Where this scribe wrote up the returns is not documented.  It is assumed that since Great Domesday was kept at Winchester that it was written there.  But it is not impossible for the scribe to have been itinerant and if he were, it would explain much.  The returns were written into a series of booklets which would have been convenient for an itinerant scribe.  It has been calculated that it would have taken one man 240 days to write Great Domesday assuming he wrote it in just one location.  An itinerant scribe would take much longer to travel from location to location.  But the notes in the margin against blank entries asking "how many?" would be more easily answered on location, and each section could be sent back to Winchester or wherever, once completed.

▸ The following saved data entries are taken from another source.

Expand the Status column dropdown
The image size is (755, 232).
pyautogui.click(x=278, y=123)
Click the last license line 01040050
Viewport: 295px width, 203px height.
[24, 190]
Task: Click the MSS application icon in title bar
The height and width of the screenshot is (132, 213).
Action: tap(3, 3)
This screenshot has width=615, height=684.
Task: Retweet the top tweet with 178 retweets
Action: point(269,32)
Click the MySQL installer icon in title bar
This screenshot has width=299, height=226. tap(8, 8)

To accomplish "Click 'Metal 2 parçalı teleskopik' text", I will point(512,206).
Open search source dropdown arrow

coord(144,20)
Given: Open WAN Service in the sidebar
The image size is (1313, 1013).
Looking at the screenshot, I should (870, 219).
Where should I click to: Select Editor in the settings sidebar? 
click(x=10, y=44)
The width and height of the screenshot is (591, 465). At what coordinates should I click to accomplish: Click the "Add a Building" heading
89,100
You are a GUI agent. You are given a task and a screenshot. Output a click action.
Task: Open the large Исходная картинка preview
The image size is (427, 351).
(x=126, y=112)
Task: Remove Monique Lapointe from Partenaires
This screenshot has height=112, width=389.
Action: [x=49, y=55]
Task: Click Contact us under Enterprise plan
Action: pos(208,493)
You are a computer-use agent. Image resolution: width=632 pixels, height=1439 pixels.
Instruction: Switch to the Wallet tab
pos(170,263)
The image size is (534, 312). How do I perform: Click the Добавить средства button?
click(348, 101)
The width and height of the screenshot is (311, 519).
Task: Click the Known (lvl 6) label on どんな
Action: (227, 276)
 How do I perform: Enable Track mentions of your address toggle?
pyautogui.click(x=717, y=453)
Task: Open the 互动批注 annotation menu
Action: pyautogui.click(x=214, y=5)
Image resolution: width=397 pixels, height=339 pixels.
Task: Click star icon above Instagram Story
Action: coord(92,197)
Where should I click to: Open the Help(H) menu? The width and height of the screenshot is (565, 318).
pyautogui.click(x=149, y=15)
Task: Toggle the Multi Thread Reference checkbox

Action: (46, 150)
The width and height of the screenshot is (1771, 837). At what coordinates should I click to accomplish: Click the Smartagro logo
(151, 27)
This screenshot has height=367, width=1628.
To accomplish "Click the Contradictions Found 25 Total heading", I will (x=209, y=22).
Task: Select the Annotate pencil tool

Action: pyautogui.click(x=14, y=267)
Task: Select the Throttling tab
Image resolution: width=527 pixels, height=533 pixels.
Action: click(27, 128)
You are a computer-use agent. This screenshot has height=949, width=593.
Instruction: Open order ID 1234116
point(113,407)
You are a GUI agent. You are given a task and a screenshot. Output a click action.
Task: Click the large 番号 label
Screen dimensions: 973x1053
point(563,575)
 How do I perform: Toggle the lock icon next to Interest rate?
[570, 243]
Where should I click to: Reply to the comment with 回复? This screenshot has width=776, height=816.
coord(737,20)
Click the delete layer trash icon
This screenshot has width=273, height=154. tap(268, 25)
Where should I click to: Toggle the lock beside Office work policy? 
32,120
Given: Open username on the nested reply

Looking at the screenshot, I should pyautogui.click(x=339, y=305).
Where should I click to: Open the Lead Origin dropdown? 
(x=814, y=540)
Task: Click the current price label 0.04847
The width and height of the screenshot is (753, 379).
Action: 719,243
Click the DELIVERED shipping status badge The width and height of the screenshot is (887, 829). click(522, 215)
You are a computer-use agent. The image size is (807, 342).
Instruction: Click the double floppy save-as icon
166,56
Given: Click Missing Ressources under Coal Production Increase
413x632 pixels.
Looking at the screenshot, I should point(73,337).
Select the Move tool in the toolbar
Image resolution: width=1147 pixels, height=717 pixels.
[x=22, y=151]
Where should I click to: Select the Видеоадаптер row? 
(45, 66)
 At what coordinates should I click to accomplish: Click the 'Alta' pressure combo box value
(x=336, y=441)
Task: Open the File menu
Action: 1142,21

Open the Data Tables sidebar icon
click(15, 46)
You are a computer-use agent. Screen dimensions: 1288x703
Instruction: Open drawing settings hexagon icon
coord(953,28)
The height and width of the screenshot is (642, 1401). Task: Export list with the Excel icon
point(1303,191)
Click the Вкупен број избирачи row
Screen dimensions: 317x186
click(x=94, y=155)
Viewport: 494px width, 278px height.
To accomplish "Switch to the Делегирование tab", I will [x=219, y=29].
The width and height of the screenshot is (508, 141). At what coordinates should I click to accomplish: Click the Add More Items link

This explanation of who wrote Domesday Book, for whom, where and how also answers the great question - why does Little Domesday Book exist?  Little Domesday Book is the returns for East Anglia, written in full and unabbreviated, and not included in Great Domesday Book but standing alongside it.  Why these records were not incorporated into the great tome is a question that has never been fully answered.  However, when William of St Calais was exiled in 1088 he may well have taken his favourite scribe with him, and we would not be stepping outside the boundaries to assume that this was the Domesday scribe.  The relative lateness of this event, so long after the 'completion' of Domesday book in 1086, could fit in with the longer period of time necessary for an itinerant scribe to travel around the country to write up the returns.  But had the Domesday scribe left the country with his master it would have left the survey machinery without its two most important components.  Assuming that East Anglia had yet to be visited by William and his 'writere' (it was a more complex area with confusing patterns of land holding and may well have taken longer to survey), the officials left behind could well have assumed that their records would never be seen by William and did the only thing they could do under the circumstances - copy the document neatly and hand it over to be rubricated following the pattern of the other records already sent to Winchester.

This also tells us that although the information was complete by 1086 and King William's visit to Salisbury, Great Domesday Book was not written up into the document as we know it at that point, but was a far longer, on-going process that stretched into 1088 and the reign of William Rufus, who also had the desire to see it finished.  Only the absence of its single director who knew it better than anyone, and his single scribe who knew how to write it up, prevented its full completion.


So by simply looking at the scribe we can deduce a great deal of information about Domesday Book and the survey in general.  We know who kept the survey on track, we know why parts were omitted from the main survey, and we can gain insight into the mechanics behind the survey.  We can also say that it was incredibly important to King William for him to appoint such a high ranking official to oversee it, and for that official to trust only the one single scribe to complete it to ensure continuity throughout.  It is such a pity that this scribe's name is lost to us even though his greatest work still survives after nearly a thousand years.  Much better than a floppy disc.